TASTED LIKE I PUT A CAMPFIRE OUT WITH IT !!!!!

 so hopefully it will be a little more decent by new years.. HA HA HA


----------



## wade (Dec 19, 2013)

Once it has dried for a day or so, if you have a vac packer use that as it will help the flavour to mature without smoking out everything else in the fridge.


----------



## leah elisheva (Dec 20, 2013)

BRAVO! I love seeing all the smoked cheese on this site - having never smoked cheese - and am impressed!

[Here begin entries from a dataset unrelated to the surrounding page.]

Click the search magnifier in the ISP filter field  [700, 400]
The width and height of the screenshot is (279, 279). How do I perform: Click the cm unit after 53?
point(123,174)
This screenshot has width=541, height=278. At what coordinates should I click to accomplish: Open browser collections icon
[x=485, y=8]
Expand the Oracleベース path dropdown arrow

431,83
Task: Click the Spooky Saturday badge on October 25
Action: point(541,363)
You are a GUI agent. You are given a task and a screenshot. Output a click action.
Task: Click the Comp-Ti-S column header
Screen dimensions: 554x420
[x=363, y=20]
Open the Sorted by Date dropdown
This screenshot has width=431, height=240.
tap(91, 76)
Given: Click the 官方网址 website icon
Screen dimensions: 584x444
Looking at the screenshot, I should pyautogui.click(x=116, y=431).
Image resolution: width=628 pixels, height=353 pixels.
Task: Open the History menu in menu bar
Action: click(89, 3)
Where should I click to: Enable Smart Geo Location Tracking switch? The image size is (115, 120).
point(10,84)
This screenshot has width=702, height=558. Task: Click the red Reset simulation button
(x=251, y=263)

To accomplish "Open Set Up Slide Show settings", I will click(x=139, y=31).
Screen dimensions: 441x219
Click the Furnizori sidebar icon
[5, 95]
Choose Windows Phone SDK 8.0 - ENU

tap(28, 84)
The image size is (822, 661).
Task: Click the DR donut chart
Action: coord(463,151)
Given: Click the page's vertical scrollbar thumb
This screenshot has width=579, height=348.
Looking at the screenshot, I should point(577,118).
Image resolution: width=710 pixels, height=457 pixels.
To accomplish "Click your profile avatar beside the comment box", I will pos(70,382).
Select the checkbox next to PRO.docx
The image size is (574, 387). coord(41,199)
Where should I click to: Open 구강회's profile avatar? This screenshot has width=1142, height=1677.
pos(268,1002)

Cheers! - Leah


----------



## guruatbol (Dec 20, 2013)

Thanks guys and Leah!  I have a friend from another site that sent me here and he is always showing us his salmon and cheese.  I just had to try.  If not for all the good info here and the ideas, I would never have been able to do it!

Thanks again for a wonderful site I can get advice and help from!

Mel


----------



## mattman1010 (Dec 22, 2013)

How do you smoke cheese


----------



## guruatbol (Dec 22, 2013)

I cut it in butter cube sizes and place it on a rack.

In the smoker it goes.

Using my AMNPS smoke tray with wood pellets of your choice.  I used pecan once, cherry and apple once and hickory once.

Then I leave the cheese in for three hours.  I do not turn on my smoker.

It runs about 70-80 degrees inside the smoker.

Mel

Sent from my DROID RAZR HD using Tapatalk 2


----------



## driedstick (Dec 25, 2013)

Looks great Mel - now the waiting period


----------



## ajbert (Dec 25, 2013)

Looking good so far!  I did my first smoked cheese run last month.  Cheddar, Colby Jack and Pepper Jack.  Also threw in some cheese sticks and butter for good measure,  I couldn't wait to try the butter more than a week and the first stick was...good...kinda.  It had a smokey smell and flavor but something else was there, almost metallic.  The second stick was used about a week later and was much better but not something to write home about.  I still have six more sticks to eat up.

The cheese sticks?  Not so good.  The dogs seem to like them, though.  I used hickory and I'm thinking it might have been a bit too strong.  Next go 'round I'll use apple.  As for the cheddar, Colby jack and pepper jack?  They are still vacuum packed and I'm not sure what I'll find when I open them.  It's been about a month or more so I may leave them in a little longer.

This is all a learning experience for me and I am truly enjoying it.


----------



## guruatbol (Dec 25, 2013)

Today when I served my smoked Cheddar, jack, mozzarella, swiss, and Munster after 2 weeks of aging in vacuum sealed bags, I noticed that they were pretty strong.  But as the day went on and they sat out the got more mellow.

I think I will go back to wrapping them in plastic wrap to age.

I also think I will smoke them for less time. 

First time I used hickory, then a mix of Apple and cherry and the last batch was pecan.  Out of the three I like the pecan.

With butter it too mellows out as it sits in the open.  I only left it in for a half hour.

I will be sending some to my foody daughter in Chicago soon.

Mel
	

	
	
		
		



		
		
	


	





Sent from my DROID RAZR HD using Tapatalk 2


----------



## JckDanls 07 (Dec 25, 2013)

what an awesome experience...   look at all the things learned on these smokes....  and then get to eat it as well....    Thumbs Up


----------



## mattman1010 (Dec 26, 2013)

When i get done smoking the cheese can i just use a ziplock bag or does it need a vaccum seal i dont have a sealer so any ideas would be helpful.  ty.  matthew.  





guruatbol said:


> I cut it in butter cube sizes and place it on a rack.
> 
> In the smoker it goes.
> 
> ...


thanks mel


----------



## driedstick (Dec 26, 2013)

That looks great


----------